Does "Wipe Device" also remove access to the device?

Hello,

we run Nextcloud 20 and I have a question regarding the “Wipe device” option.
Does this (as probably expected) also remove any access to the API? i.e. is it possible to still do sync using the token after clicking on “Wipe device” but without “Revoking” the token?
I guess, this is not the case but I just want to be sure (as a device of mine got stolen a few days ago and I wonder whether “Wipe device” really suffices).
I could not find this in the documentation.

Kind regards

I think the best way is to test it with a test user and a test device for your nextcloud installation. I think with remove the actual account itself also all token on the client side are deletec.

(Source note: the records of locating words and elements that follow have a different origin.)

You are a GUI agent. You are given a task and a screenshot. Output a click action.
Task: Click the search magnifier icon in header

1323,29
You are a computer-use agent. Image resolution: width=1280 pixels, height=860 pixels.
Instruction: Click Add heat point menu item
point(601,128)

The client must remove all user data linked to the account. This includes:

    caches
    offline files
    the actual account itself

Remote wipe

1 Like

I think the best way is to test it with a test user and a test device for your nextcloud installation. I think with remove the actual account itself also all token on the client side are deletec.

Yes, I think so too. But I wonder whether it is possible to

  • read the token from the filesystem and
  • use the token to retrieve data from the server

without using / opening the client app (on a corrupted stolen device) although the token was set to “Wipe Device” prior to that.
I don’t know enough of the server / client architecture in order to test this myself. Maybe someone who developed the “Wipe” feature or someone having deep insight into the API Access System could answer this question.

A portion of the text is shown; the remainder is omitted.